INSTRUCTIONS FOR THE TASK:
Rewrite every line of the entries below, requests included, and scale each coordinate in the answers by 1.25, rounding to whole numbers with halves going up; leave the numbers in the requests unchanged. Omit the pictures from your reply.

---------- PROVIDED RECORDS ----------

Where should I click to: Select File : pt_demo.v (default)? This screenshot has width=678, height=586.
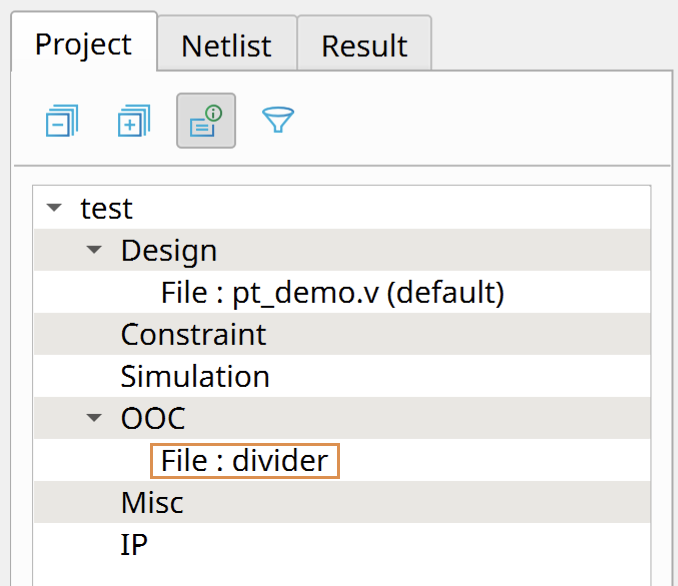coord(332,293)
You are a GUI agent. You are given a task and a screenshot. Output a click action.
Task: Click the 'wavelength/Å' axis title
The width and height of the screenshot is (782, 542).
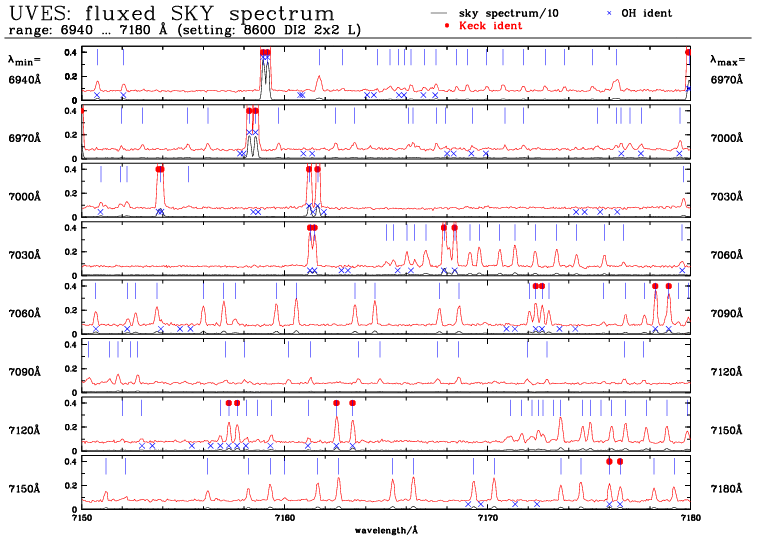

----------

EXPECTED ANSWER:
Where should I click to: Select File : pt_demo.v (default)? This screenshot has width=678, height=586.
coord(415,366)
You are a GUI agent. You are given a task and a screenshot. Output a click action.
Task: Click the 'wavelength/Å' axis title
The width and height of the screenshot is (782, 542).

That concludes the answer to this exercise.